Iranian state media meanwhile continued not to address the strikes, instead discussing a joint naval drill held by Pakistan and the Iranian navy in the Persian Gulf on Tuesday. Pakistani officials acknowledged the drill, but said it came earlier than Iran’s strikes.

Pakistani defence analyst Syed Muhammad Ali said the government would weigh any potential retaliation carefully.

The country’s air defence and missile systems are primarily deployed along the eastern border to respond to potential threats from India. But it might consider taking some measures to respond to such strikes from its western border with Afghanistan and Iran, Ali said.Jaish al-Adl was founded in 2012, and Iranian officials believe it largely operates in Pakistan.

The group has claimed bombings and kidnapped members of Iran’s border police in the past. In December, suspected Jaish al-Adl members killed 11 people and wounded eight others in a nighttime attack on a police station in southeastern Iran. Another recent attack killed another police officer in the area.

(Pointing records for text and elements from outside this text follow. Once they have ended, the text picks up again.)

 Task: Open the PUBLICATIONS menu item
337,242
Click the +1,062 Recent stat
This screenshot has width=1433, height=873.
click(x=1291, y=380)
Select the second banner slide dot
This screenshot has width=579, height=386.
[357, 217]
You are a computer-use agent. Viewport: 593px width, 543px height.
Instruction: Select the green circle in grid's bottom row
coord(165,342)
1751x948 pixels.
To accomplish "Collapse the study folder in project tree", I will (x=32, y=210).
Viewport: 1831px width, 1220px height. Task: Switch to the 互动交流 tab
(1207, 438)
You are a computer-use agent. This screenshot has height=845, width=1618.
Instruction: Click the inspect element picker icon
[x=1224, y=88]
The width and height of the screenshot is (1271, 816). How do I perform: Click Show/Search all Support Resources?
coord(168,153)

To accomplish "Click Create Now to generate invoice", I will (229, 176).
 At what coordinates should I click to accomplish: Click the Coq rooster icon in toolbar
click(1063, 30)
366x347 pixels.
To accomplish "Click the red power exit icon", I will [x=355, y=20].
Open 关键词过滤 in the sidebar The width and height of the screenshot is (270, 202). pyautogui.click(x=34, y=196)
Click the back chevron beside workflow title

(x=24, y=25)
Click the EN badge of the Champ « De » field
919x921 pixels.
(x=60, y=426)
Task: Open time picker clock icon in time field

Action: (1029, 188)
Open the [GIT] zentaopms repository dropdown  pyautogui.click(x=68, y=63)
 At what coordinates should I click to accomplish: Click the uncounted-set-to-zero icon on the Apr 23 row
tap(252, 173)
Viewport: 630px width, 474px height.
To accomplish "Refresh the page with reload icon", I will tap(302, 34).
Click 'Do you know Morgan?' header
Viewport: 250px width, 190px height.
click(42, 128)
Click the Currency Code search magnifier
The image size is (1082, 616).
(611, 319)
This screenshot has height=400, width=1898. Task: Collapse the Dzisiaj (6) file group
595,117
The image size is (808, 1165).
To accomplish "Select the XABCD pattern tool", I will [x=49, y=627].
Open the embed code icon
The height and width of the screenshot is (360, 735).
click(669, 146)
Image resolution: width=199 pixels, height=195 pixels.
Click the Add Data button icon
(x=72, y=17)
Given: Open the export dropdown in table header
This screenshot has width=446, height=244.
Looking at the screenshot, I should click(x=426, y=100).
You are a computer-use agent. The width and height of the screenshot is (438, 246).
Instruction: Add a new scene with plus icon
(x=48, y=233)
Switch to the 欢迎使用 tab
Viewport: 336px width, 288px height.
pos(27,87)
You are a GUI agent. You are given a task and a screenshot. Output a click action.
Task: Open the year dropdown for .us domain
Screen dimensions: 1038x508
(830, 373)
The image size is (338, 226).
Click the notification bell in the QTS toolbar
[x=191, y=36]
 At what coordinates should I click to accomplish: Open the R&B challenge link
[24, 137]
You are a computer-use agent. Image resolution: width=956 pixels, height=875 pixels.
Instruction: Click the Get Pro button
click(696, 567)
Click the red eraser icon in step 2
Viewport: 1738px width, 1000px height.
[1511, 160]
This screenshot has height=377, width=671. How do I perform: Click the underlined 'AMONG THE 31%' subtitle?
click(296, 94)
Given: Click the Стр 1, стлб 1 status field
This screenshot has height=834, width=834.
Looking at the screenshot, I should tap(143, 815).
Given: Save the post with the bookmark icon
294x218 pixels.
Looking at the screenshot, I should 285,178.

In 2019, Jaish al-Adl claimed responsibility for a suicide bombing targeting a bus that killed 27 members of Iran’s paramilitary Revolutionary Guard.

Iran has suspected that Sunni-majority Pakistan is hosting insurgents, possibly at the behest of its regional arch-rival Saudi Arabia. However, Iran and Saudi Arabia reached a Chinese-mediated détente last March, easing tensions. Pakistan, meanwhile, has blamed Iran in the past over militant attacks targeting its security forces. 

Iran has fought in border areas against militants, but a missile-and-drone attack on Pakistan is unprecedented. 

It remains unclear why Iran launched the attack now, particularly as its foreign minister had met Pakistan’s caretaker prime minister the same day at the World Economic Forum in Davos, Switzerland. 

After the Islamic State group bombings this month, Iran’s Intelligence Ministry alleged the two bombers involved in the attack had traveled from Afghanistan into Iran through its southeastern border at the Jalg crossing – meaning they had traveled through Baluchistan.

Pakistan’s Baluchistan province, as well as Iran’s neighbouring Sistan and Baluchestan province, have faced a low-level insurgency by Baluch nationalists for more than two decades. They initially wanted a share of provincial resources, but later initiated an insurgency for independence.

Iran’s attack on Pakistan came less than a day after Iranian strikes on northern Iraq that killed several civilians. Iraq recalled its ambassador from Tehran for consultations and summoned Iran’s chargé d’affaires in Baghdad on Tuesday in protest. Iran separately struck Syria as well.